> Job:
Swap "parchment scroll" for "leather satchel" in the items from the line containing "This screenshot has width=1000, height=721." through the line containing "point(422,240)", keeping everything else the same. Give back only those lines, without the pictures.

> Supplied material:
Start

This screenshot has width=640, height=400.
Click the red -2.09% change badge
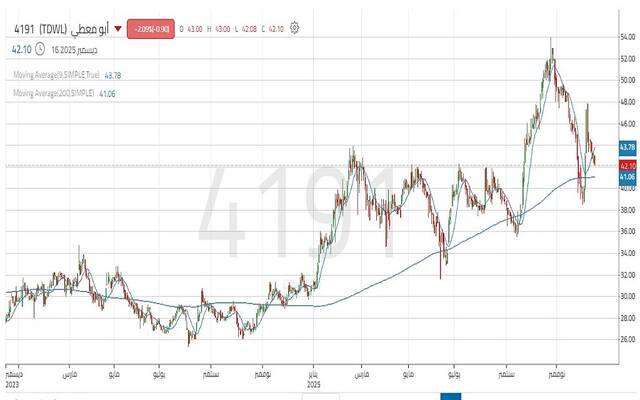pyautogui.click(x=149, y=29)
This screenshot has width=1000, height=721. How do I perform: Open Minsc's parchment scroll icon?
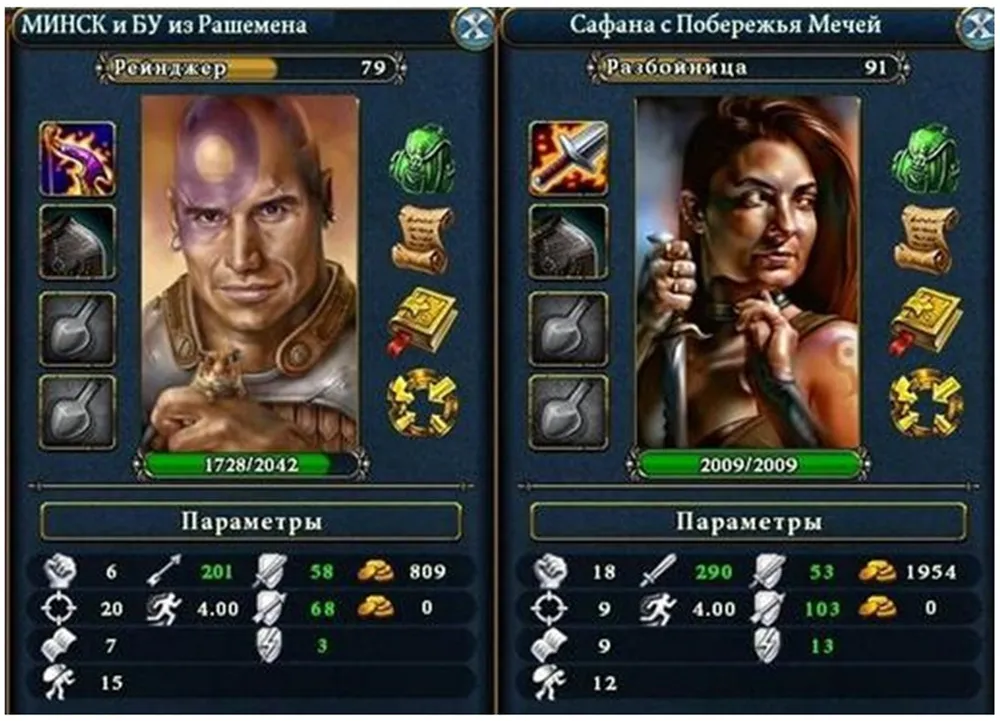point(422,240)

End
Start

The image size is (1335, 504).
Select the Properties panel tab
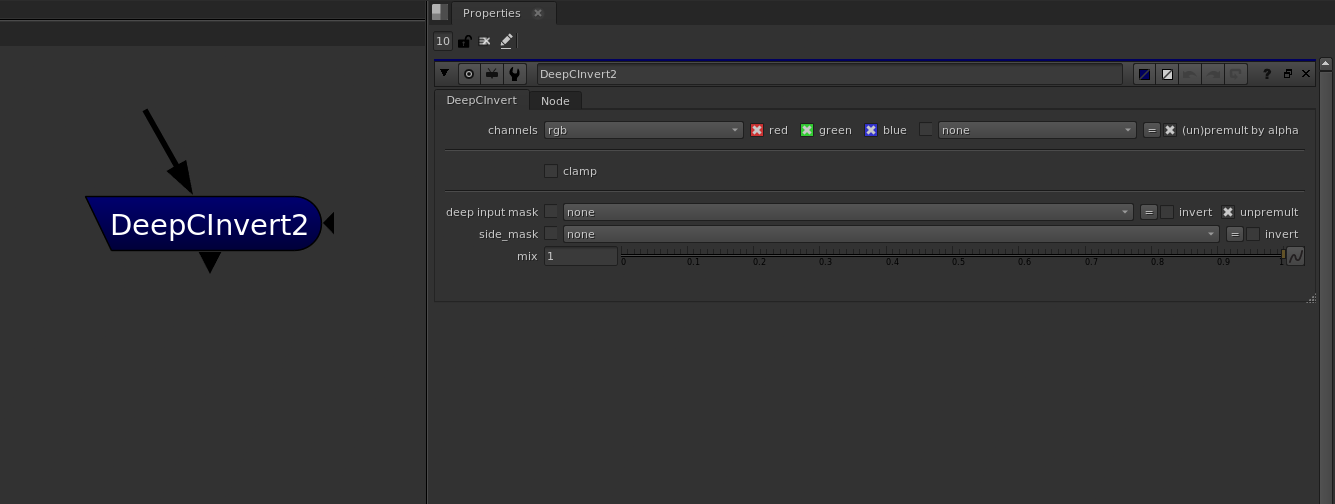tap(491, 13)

End

> The completed task:
This screenshot has width=1000, height=721. How do I perform: Open Minsc's leather satchel icon?
point(422,240)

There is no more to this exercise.